Petersen et al. first described the loosely arranged collagen fibres entering the external circumference of the meniscus, originating from the joint capsule and inserting between the circular fibre bundles of the meniscus22. In our study, these “tree-like” shaped structures were identified in all donors. However, to our knowledge, no previous study has described them in relation to the pathological changes observed over time with knee OA. Arnoczky et al. (1982) demonstrated small radial branch of blood vessels which came from the perimeniscal capillary plexus penetrating the meniscal stroma a short distance into the main body of the meniscus23. The formation of these vessels was seen to associate with the “tree-like” collagen fibres entering into the meniscus. In the present study, histological analyses showed that these blood vessels mainly appear along the collagen fibre “tree root”. However, the vessels were only found in the “tree root” in the vascular area of Grade 2 menisci and were rarely present in the same region in Grade 3 or 4 specimens. This result matches findings from a previous study, which reported blood vessel occurrence only in the dense connective tissue but not in the fibrocartilage24. In this study it was also reported that only a quarter of the meniscus tissue was vascularised in the aged meniscus, whereas the outer one third of the meniscus tissue was vascularised in young adult menisci. Degenerative meniscal tears generally have a complex pattern and are mainly found in the middle and posterior body of the meniscus19. Partial meniscectomy or non-operative management is normally chosen to treat these patients due to the low healing potential of the degenerate meniscus25. The diminished blood supply noted in the vascular region of the degenerate meniscus may play an important role in its reduced self-healing capacity.
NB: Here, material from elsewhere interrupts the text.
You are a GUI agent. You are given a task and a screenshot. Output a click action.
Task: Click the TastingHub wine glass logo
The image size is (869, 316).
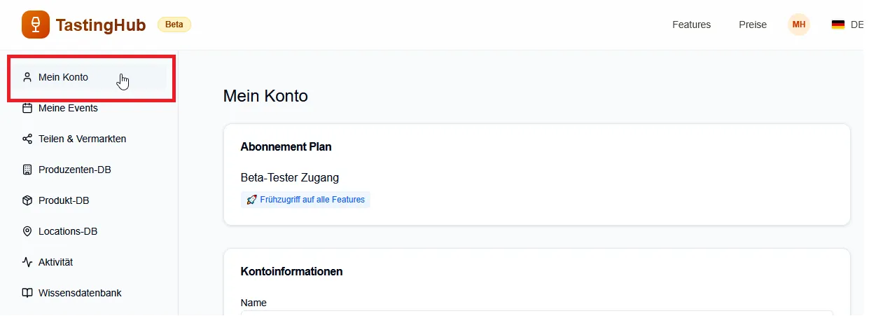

The meniscal cells from the OA joint consist of a heterogeneous population, which has not been well characterised previously. In our study, similarities found in the expression of surface molecules (CD14, CD19, CD29, CD34, CD39, CD44, CD45, CD73, CD90, CD105, CD151, CD271, HLA-DR) from avascular and vascular meniscal cells and chondrocytes indicate their overlapping characteristics and chondrogenic potential. Despite these similarities, differences in CD49b (integrin α2), CD49c (integrin α3) and CD166 (ALCAM) were noted between all cell fractions derived from OA affected tissues. Grogan et al. (2017) reported, in the normal human meniscus, a greater percentage of meniscal cells that were positive for CD14 (LPS-receptor), CD26 (dipeptidyl peptidase IV) and CD49c compared to articular chondrocytes (10 donors)10. The differences noted in our study in comparison indicate that the OA environment influences the cell surface molecule expression in meniscus and cartilage.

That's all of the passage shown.